Exercise prompt - Scan the entries below. List each line with "will".

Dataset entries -
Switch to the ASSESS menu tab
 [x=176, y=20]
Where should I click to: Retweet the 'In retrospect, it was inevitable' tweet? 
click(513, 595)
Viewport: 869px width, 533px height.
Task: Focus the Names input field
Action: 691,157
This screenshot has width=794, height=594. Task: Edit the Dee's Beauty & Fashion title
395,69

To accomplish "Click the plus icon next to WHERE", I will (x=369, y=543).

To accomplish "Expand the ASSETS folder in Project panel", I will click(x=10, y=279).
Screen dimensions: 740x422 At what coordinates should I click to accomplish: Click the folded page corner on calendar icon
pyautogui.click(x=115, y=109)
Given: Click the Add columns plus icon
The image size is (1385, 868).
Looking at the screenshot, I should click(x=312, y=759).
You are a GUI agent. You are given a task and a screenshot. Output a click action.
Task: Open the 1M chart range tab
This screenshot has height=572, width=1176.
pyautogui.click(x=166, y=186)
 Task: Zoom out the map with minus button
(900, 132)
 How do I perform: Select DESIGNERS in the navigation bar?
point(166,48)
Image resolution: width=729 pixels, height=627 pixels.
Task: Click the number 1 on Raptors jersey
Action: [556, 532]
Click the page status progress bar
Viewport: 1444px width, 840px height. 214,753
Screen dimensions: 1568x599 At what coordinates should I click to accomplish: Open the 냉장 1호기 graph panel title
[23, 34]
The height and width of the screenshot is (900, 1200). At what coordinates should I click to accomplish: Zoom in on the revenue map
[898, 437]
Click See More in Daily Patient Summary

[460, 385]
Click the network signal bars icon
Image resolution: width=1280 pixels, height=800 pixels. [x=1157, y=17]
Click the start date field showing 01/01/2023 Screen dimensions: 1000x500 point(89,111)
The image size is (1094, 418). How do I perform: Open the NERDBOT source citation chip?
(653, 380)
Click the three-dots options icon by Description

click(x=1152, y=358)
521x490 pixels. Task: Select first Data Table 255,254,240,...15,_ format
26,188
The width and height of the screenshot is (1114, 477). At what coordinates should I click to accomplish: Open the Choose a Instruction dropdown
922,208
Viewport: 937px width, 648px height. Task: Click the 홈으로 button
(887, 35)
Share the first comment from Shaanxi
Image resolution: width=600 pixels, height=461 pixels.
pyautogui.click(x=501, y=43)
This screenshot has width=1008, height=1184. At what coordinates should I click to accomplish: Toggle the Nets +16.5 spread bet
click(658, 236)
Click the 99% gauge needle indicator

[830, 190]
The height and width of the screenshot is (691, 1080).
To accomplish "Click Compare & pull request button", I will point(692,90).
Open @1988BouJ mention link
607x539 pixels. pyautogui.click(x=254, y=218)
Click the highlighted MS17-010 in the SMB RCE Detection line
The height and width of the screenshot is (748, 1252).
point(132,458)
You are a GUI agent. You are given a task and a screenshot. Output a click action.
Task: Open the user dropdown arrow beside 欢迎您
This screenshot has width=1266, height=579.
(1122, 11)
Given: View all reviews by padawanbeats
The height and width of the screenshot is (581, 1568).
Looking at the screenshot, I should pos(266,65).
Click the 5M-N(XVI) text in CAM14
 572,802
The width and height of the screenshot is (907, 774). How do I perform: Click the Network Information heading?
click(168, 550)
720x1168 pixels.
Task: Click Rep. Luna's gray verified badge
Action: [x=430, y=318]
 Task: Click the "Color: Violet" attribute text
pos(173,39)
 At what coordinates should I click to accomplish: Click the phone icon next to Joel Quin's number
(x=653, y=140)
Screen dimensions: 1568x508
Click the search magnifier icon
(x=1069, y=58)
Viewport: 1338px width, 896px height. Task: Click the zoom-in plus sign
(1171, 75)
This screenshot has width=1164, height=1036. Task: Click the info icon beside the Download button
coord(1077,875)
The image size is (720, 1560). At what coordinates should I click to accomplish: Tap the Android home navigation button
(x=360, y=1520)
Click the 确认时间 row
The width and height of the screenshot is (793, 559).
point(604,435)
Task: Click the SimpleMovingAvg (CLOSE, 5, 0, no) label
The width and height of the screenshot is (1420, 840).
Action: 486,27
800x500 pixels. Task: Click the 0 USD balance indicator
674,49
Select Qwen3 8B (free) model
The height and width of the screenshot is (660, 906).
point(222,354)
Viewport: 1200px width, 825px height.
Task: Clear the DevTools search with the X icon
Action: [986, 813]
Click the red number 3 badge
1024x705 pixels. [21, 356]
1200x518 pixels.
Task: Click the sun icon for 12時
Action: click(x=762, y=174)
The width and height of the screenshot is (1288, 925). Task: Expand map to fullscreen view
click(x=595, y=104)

Solution to this problem -
To accomplish "Click the plus icon next to WHERE", I will (x=369, y=543).
To accomplish "Expand the ASSETS folder in Project panel", I will click(x=10, y=279).
To accomplish "Click Compare & pull request button", I will point(692,90).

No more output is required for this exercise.